It feels so good to be home after a month of adventuring. Stepping across the threshold is like slipping into a comfy old robe. Sleeping in our own bed. Salivating over the stack of waiting books that were too heavy to take along. Standing under a cascade of endless hot water. Driving a car! I think being far away from home for long stretches of time is good for us. We learn to appreciate what we have, and to be grateful for the hospitality of others. It teaches us to be better hosts, offering others sanctuary, nourishment, and rest.
To have a home is a great privilege, whether it is a dorm room, a tent in the wilderness, a small loft apartment in the city, a 3-bedroom ranch, or an old drafty farmhouse. What pleasure there is in making our own “nest” for rest and comfort and for hosting others, with a roof over our head, a place to sleep in relative safety, and an inviting place at the table!
Adventuring often means taking your entire home with you in packs- tent, camp kitchen, food, sleeping bag, first aid kit, knife, matches, lantern, clothing, water filter, camp stove, bucket, bear bag, hatchet, and trowel (for your outdoor “bathroom”). It is amusing to discover how much stuff you can live without when you travel like this, when the weight of everything is a factor for consideration.

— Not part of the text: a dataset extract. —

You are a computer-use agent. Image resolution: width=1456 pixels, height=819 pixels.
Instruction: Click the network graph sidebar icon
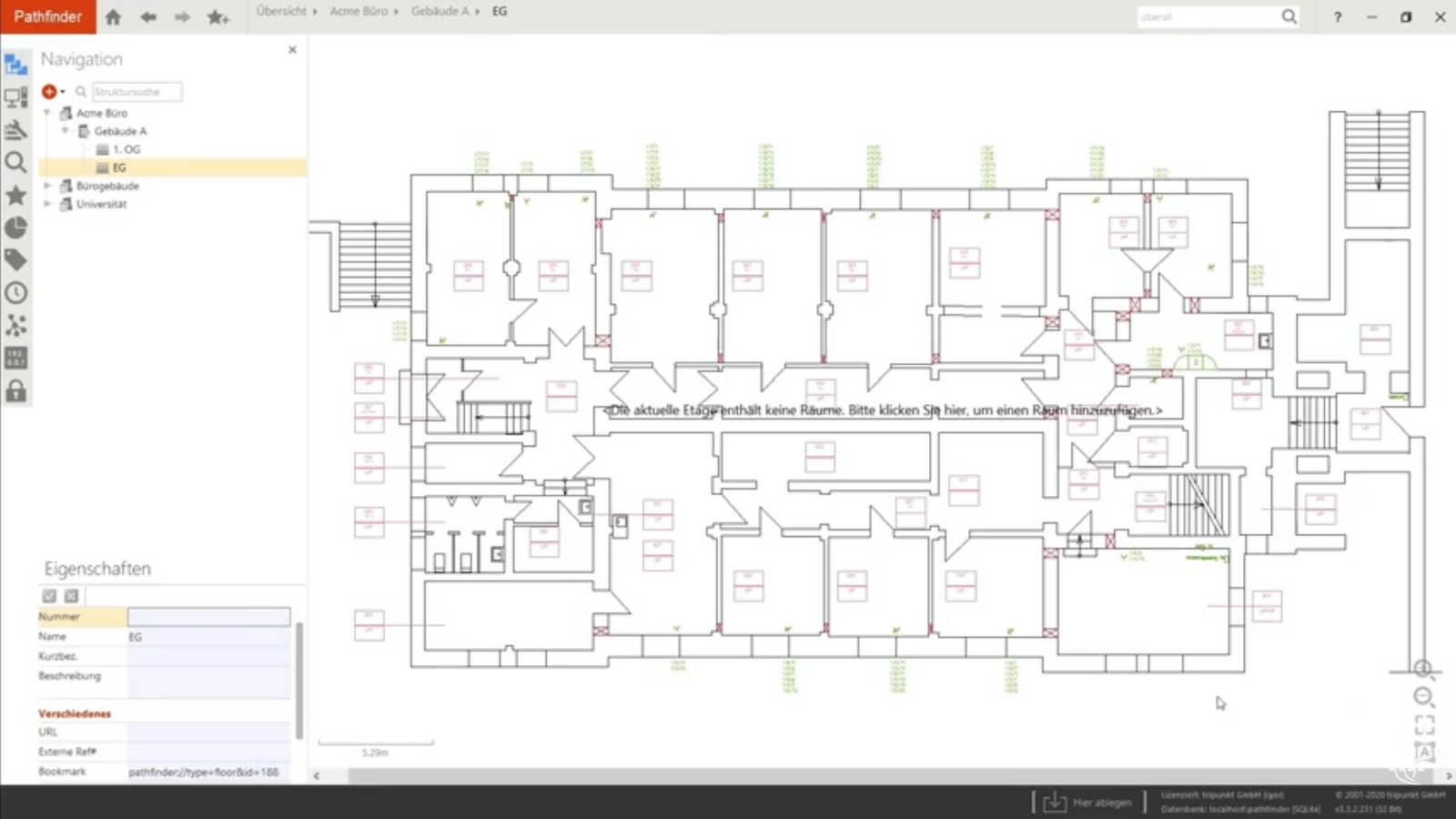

It’s true: our stuff truly does weigh us down, and makes our homes cramped and confining. I think we try to fill a hole of deep longing with more stuff because of an undeniably lingering sense that we are never truly at home on the earth.
Jesus, to become a human, left an indescribably magnificent home in heaven. During his 3-year ministry he was an itinerant with no home and, short of the kindness of strangers, had nowhere to lay his head.
Imagine the Son of God having no home!
But he wasn’t homeless either, because he knew where he had come from and that he was going back. More than that, he told us before he left that he was leaving in order to prepare a home for us in heaven. Our unease on earth- really our dis-ease, is this whispering sense of longing, and of knowing that there is something better. It’s a God-given sensation, that we might pine for heaven and God himself while living right here.
These feelings are often most acute when we are away from home, sleeping under the stars, wondering what they look like from God’s vantage, carrying our necessities on our back, needing a map to get around, and relentlessly relying on the kindness of strangers. We miss our own bed, and the comfort of the rooms we know so well. It is a whiff of what heaven will be like-somewhere on the other side of the river of life, a place to be home, known, safe, and loved. That’s a trip I want to take, a threshold I will be glad to cross, and a robe I can’t wait to don!